New Zealand Qualifications Authority

Agency overview
- Formed: 1989
- Jurisdiction: New Zealand government
- Headquarters: Level 13 125 The Terrace Wellington New Zealand
- Employees: 365 (2007) 450 (2023)
- Annual budget: As of 2022 NZD ~$80 million
- Minister responsible: Erica Stanford, Minister of Education;
- Agency executives: Kevin Jenkins, Board Chairperson; Grant Klinkum, Chief Executive;
- Parent agency: Ministry of Education
- Website: www.nzqa.govt.nz

= New Zealand Qualifications Authority =

Educational authority in New Zealand

The New Zealand Qualifications Authority (NZQA; Mana Tohu Mātauranga o Aotearoa) is the New Zealand government Crown entity tasked with administering educational assessment and qualifications. It was established by the Education Act 1989.

NZQA administers the National Certificate of Educational Achievement (NCEA) and the New Zealand Scholarship for secondary school students. It is also responsible for the quality assurance of non-university, tertiary training providers, the New Zealand Register of Quality Assured Qualifications, and the New Zealand Qualifications Framework. It has further roles in evaluating overseas qualifications.

In July 1990 it took over the work of the former Universities Entrance Board, the Ministry of Education's examinations, the Trades Certification Board, and the Authority for Advanced Vocational Awards.

NZQA is funded from the central government and third party revenue, and as of 2022 had an annual budget of approximately $80 million.

==Governance==
As of 2023, Grant Klinkum was the Chief Executive, supported by Alex Bidois, Utufa'asisili Rosemary Mose, Eve McMahon, Jann Marshall and Tim Bowron, and Tracey Martin was Chair of the NZQA Board.

==Māori strategy==
NZQA's Māori strategy, Te Rautaki Māori 2012–2017, guides NZQA towards fulfilling its contribution to the government's education sector goal of Māori enjoying and achieving education success as Māori. The strategy was launched in June 2012 with the two main goals of Accelerated Māori learner success and advanced use of Mātauranga Māori.

NZQA has also produced two publications that support these goals – Enhancing Mātauranga Māori and Global Indigenous Knowledge (launched April 2014) and the earlier Conversations on Mātauranga Māori (launched July 2012).

==Review==
A Targeted Review of Qualifications (TRoQ) at levels 1–6 on New Zealand's ten-level qualifications framework commenced in 2008. The review aimed to ensure that New Zealand qualifications are useful and relevant to current and future learners, employers, and other stakeholders.

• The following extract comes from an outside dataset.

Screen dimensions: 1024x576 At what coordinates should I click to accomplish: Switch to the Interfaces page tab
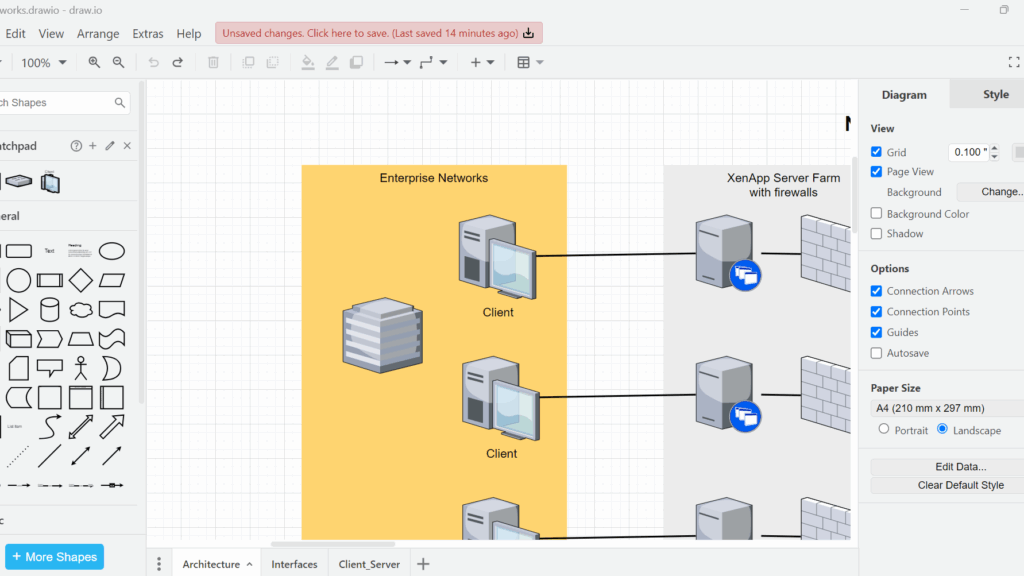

NZQA administers the New Zealand Qualifications Framework (NZQF) which was established in July 2010 as a result of the Targeted Review and is a comprehensive, up-to-date list of all non-university quality assured qualifications in New Zealand.

Tertiary organisations are required to comply with statutory policies like the periodic external evaluation and review (EER) policy, that provides an independent judgement of the educational performance and capability in self-assessment of all non-university tertiary education organisations. In 2011 NZQA introduced a new set of incentives and sanctions for providers, based on EER results, to bring higher performance to the sector.

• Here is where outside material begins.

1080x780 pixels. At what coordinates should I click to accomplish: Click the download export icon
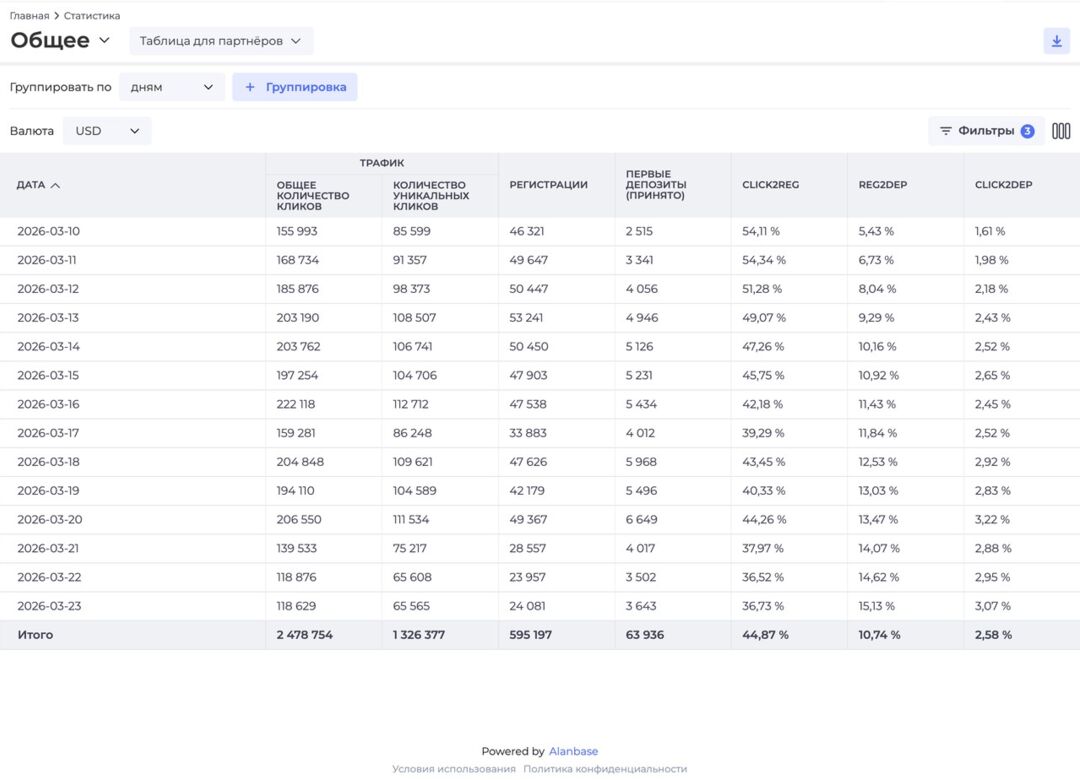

In May 2014 NZQA introduced 'Innovation at NZQA' to its website, detailing the organisation's strategic thinking and 'Future State' programme of work around responding to a global and digital environment and trialling new processes and technologies.

==Numbers==
In 2013 more than 143,000 candidates took part in the annual NCEA and New Zealand Scholarship examinations administered by NZQA, and achievement results were analysed in the Annual Report on NCEA and New Zealand Scholarship Data & Statistics released each year by NZQA.

In 2016 more than 146,000 candidates sat NCEA and Scholarship exams. Due to the Kaikoura earthquake, the Scholarship exams were postponed. Students in the Hurunui and Kaikoura districts were unable to attend their exams as their schools were closed, meaning they had to use their derived grades.

==Controversies==
In 2005 the Authority's Chairman and CEO resigned after an investigation by the State Services Commission into the 2004 New Zealand Scholarship exams. In the physics exams only 39 out of 1,012 students who sat the exam received a scholarship while in English the result was 228 out of 587. This, and the state of the Authority as a whole at that time, was described by media as a "debacle".

==Concerns over exams==
In 2016, mistakes were made in the 2016 maths exam at every level.

In 2017, many students and teachers were left perplexed by NCEA Level 1 MCAT (maths common assessment task) external exams, stating that they were "too difficult" and "not in the correct standard". NZQA stated that they had full confidence in their papers, but the minister has asked for a review.